Interestingly, we estimate a meta-mOTU "unknown Eubacterium [meta_mOTU_v2_7116]" assigned to Eubacteria to have a much higher ratio of abundance (comparing CRC group to control) than is typical across the mOTUs we included in this analysis.

The confidence interval for this effect does not include zero -- but (!!!) the kind of confidence interval that is returned by default by emuFit is not extremely reliable when counts are very skewed or sample size is small-to-moderate. 

To investigate further, let's run a robust score test, which is more reliable in these settings (but also takes more time because apparently we can't have nice things). For comparison, we'll also test the mOTU "Fusobacterium nucleatum s. nucleatum [ref_mOTU_v2_0777]", which we also estimate to have a much larger ratio of concentrations across groups than is typical among the taxa we included in this model fit.

To set up this test, we can again run `emuFit`, giving it the fitted values that it's already found:

  - `formula`, `data` and `Y` are as before
  - `B` is our previous fitted object (the output of `emuFit`)
  - `test_kj` a dataframe listing the indices of the parameters (in `ch_fit$B`) that we want to test. Below we show how to identify these, but `j = 3` is F. nucleatum and `j = 36` is the *Eubacterium* meta mOTU. Note that while `test_kj` was an optional argument in previous software versions, in `radEmu` v2.0.0.0 and forward `test_kj` is required when `run_score_tests = TRUE`. 

```{r}
taxa_to_test <- c(which(str_detect(restricted_mOTU_names, "0777")), 
                  which(str_detect(restricted_mOTU_names, "7116")))
design <- make_design_matrix(formula = ~ Group, data = wirbel_sample[ch_study_obs, ])
colnames(design)
covariate_to_test <- 2 # we see in the previous line that the covariate we care about corresponds to the second column of the design matrix
ch_fit$B %>% rownames
two_robust_score_tests <- emuFit(formula = ~ Group,
                                 data = wirbel_sample[ch_study_obs, ],
                                 B = ch_fit$B,
                                 test_kj = data.frame(k = covariate_to_test, 
                                                      j = taxa_to_test), 
                                 Y = small_Y)
```

Let's take a look at the test output.

```{r}
two_robust_score_tests$coef[taxa_to_test, c("covariate", "category", "estimate", "pval")]
```

The *Fusobacterium nucleatum* mOTU has a robust score test p-value of `r round(two_robust_score_tests$coef[taxa_to_test[1], "pval"], 2)`, while the unknown Eubacterium mOTU has a robust score test p-value of `r round(two_robust_score_tests$coef[taxa_to_test[2], "pval"], 2)`. Does this make sense? Let's investigate further by looking at the Eubacterium mOTU counts by Group. 

```{r}
data.frame(counts = wirbel_otu[ch_study_obs, "unknown Eubacterium [meta_mOTU_v2_7116]"],
           group = wirbel_sample$Group[ch_study_obs]) %>%
  mutate(eubact_present = counts > 0) %>%
  group_by(group, eubact_present) %>%
  count()
```

We only detect this meta-mOTU in a single sample in the Chinese study cohort! So, yes -- it makes sense that our test returns a relatively large p-value. Good job, `emuFit`! 

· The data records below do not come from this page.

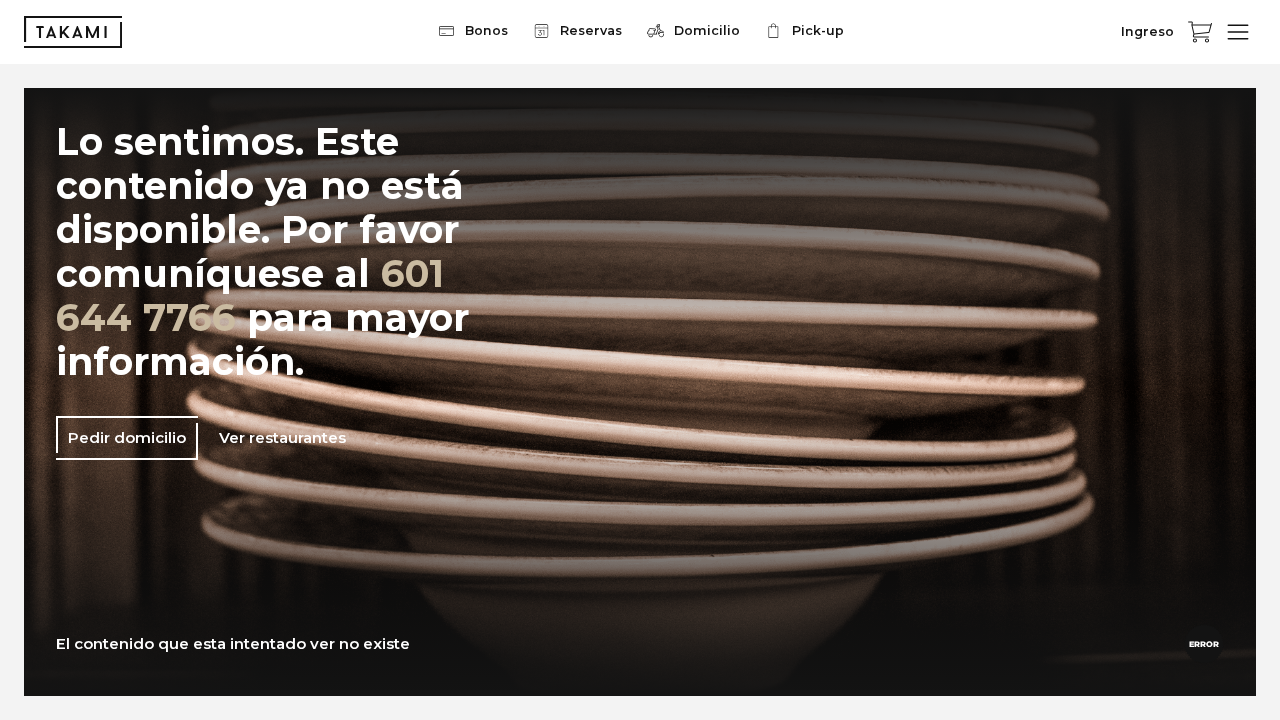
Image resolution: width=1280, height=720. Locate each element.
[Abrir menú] (1238, 32)
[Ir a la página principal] (73, 32)
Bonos (486, 30)
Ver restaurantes (282, 437)
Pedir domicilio (127, 437)
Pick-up (818, 30)
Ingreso (1147, 31)
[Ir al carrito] (1200, 32)
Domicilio (707, 30)
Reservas (591, 30)
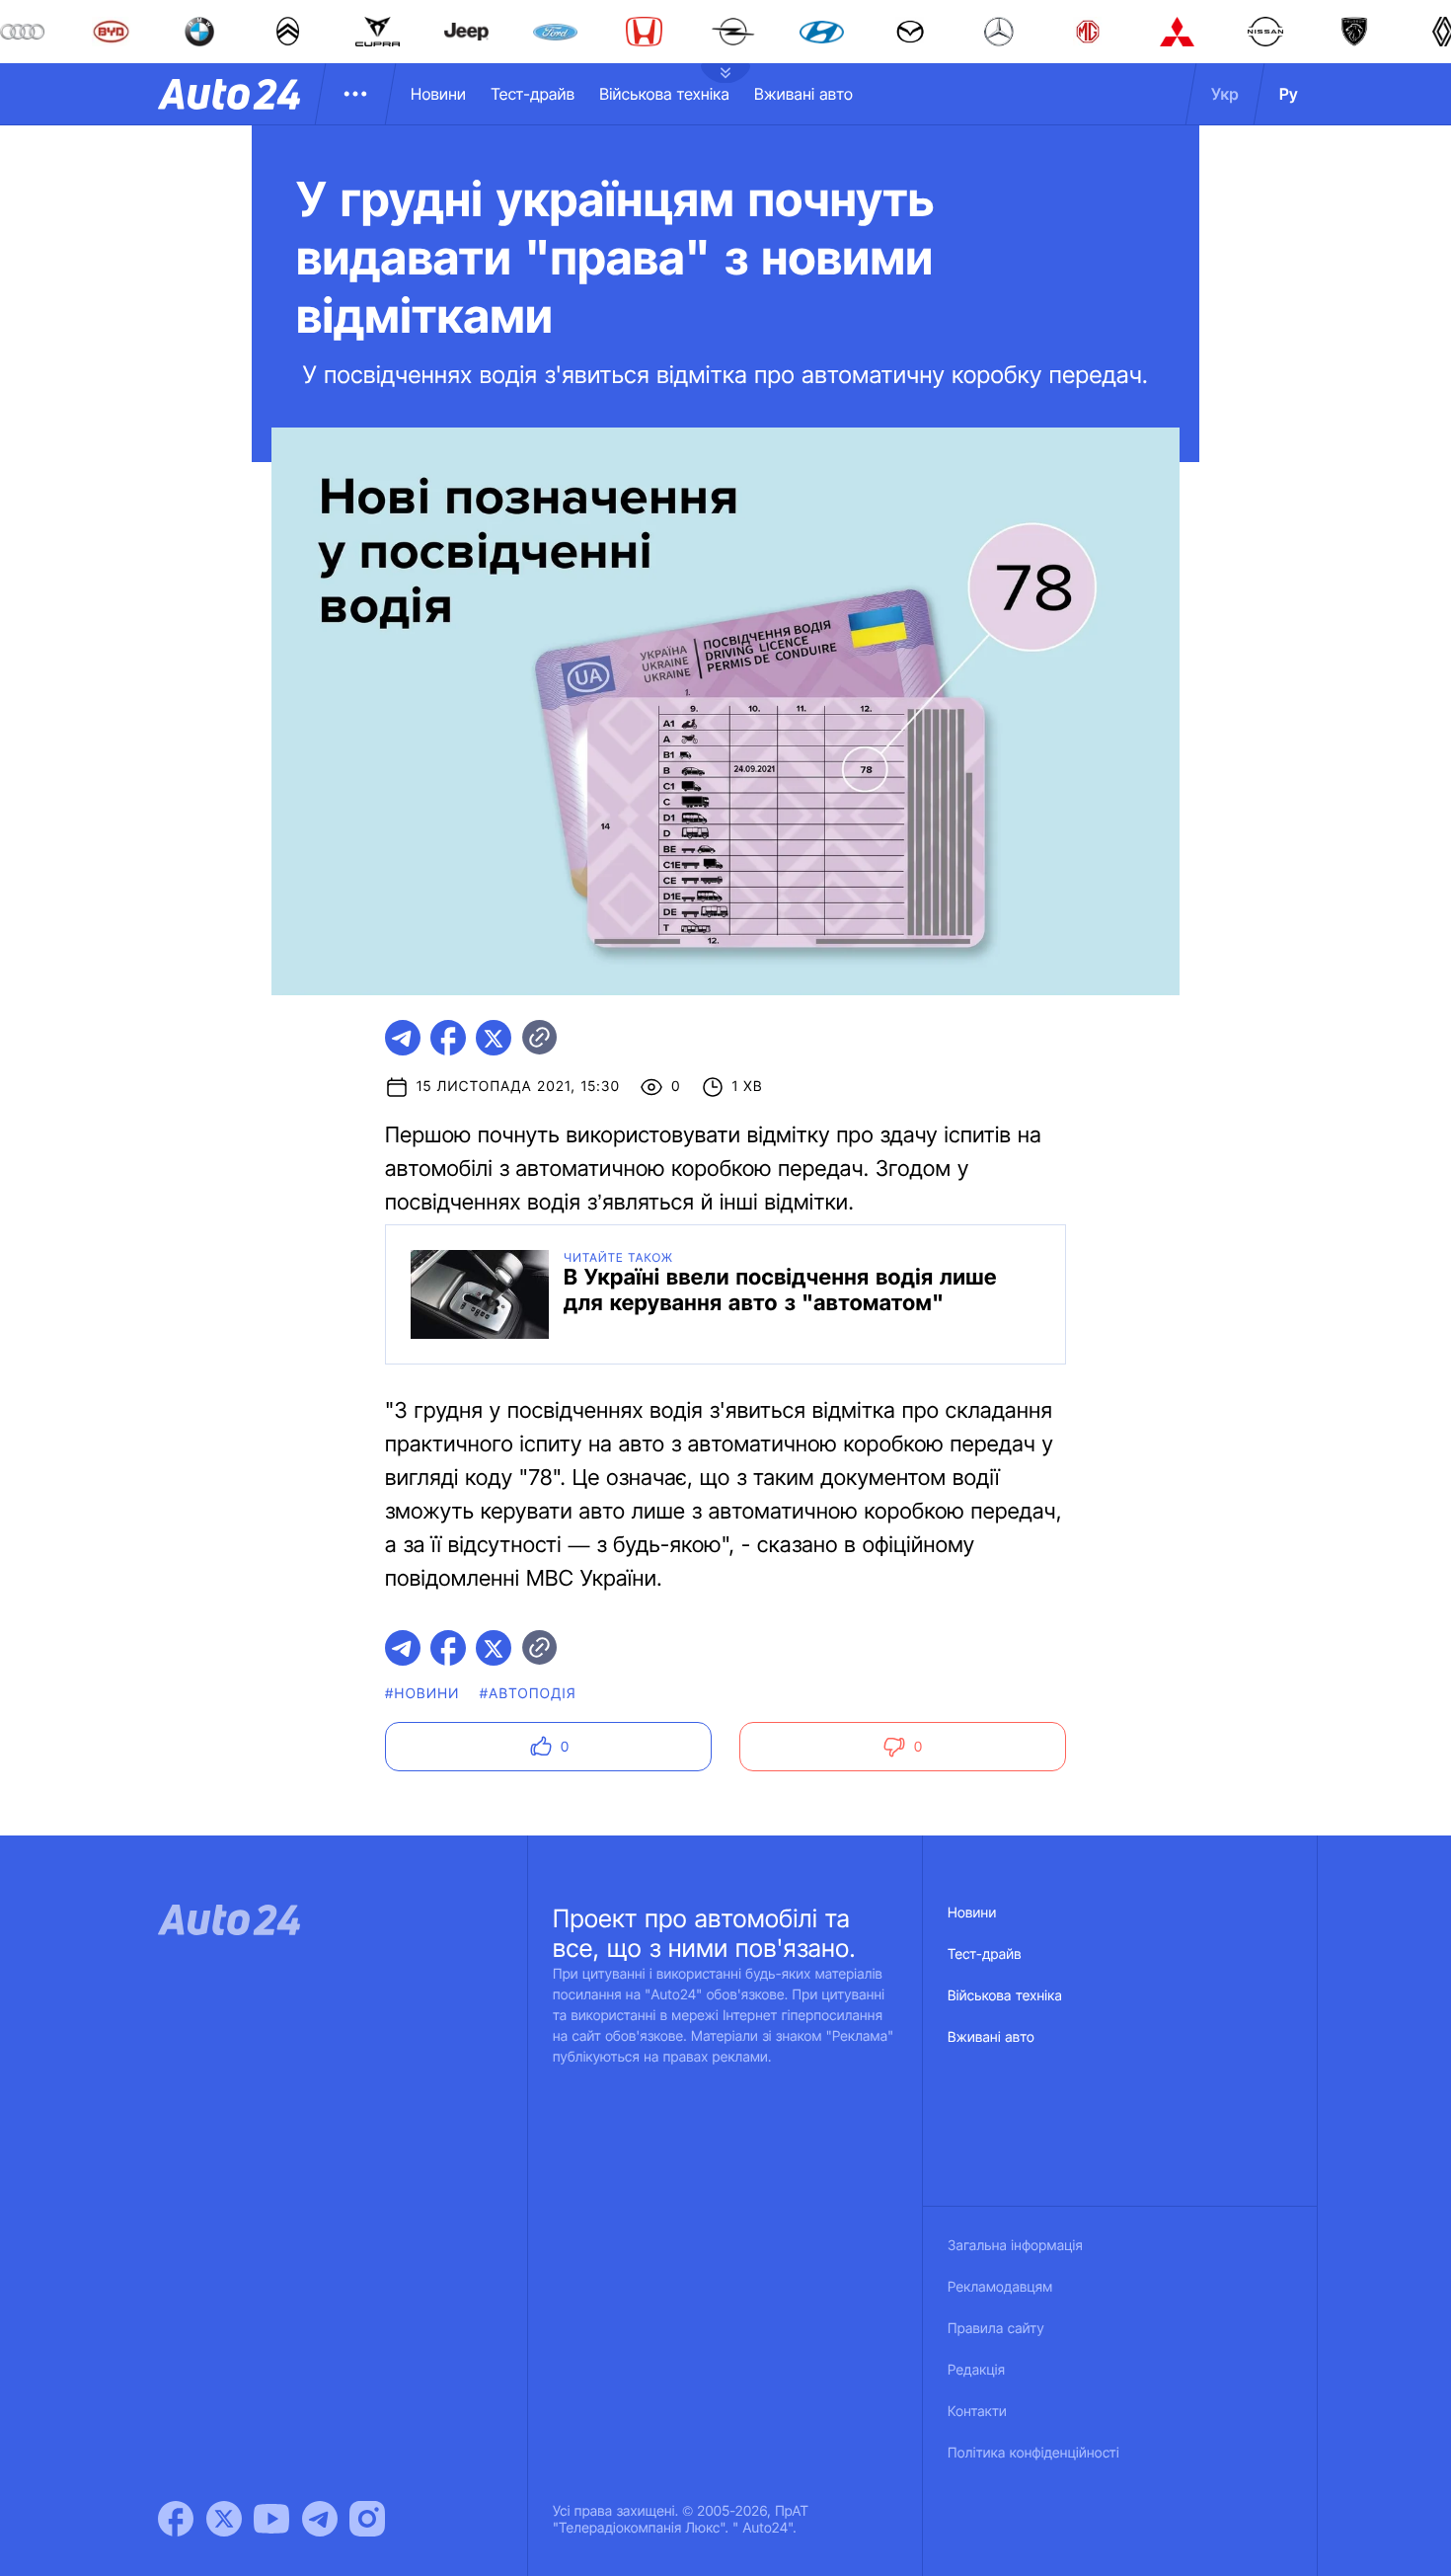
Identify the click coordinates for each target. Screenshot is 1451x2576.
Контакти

Now let's look at *F. nucleatum*.

```{r}
data.frame(counts = wirbel_otu[ch_study_obs, 
                               "Fusobacterium nucleatum s. nucleatum [ref_mOTU_v2_0777]"],
           group = wirbel_sample$Group[ch_study_obs]) %>%
  mutate(fuso_present = counts > 0) %>%
  group_by(group, fuso_present) %>%
  count()
```

This also makes sense given what we found --  *F. nucleatum* shows up in a sizeable minority of CRC cases, whereas  Wirbel et al detect it in only one control participant. 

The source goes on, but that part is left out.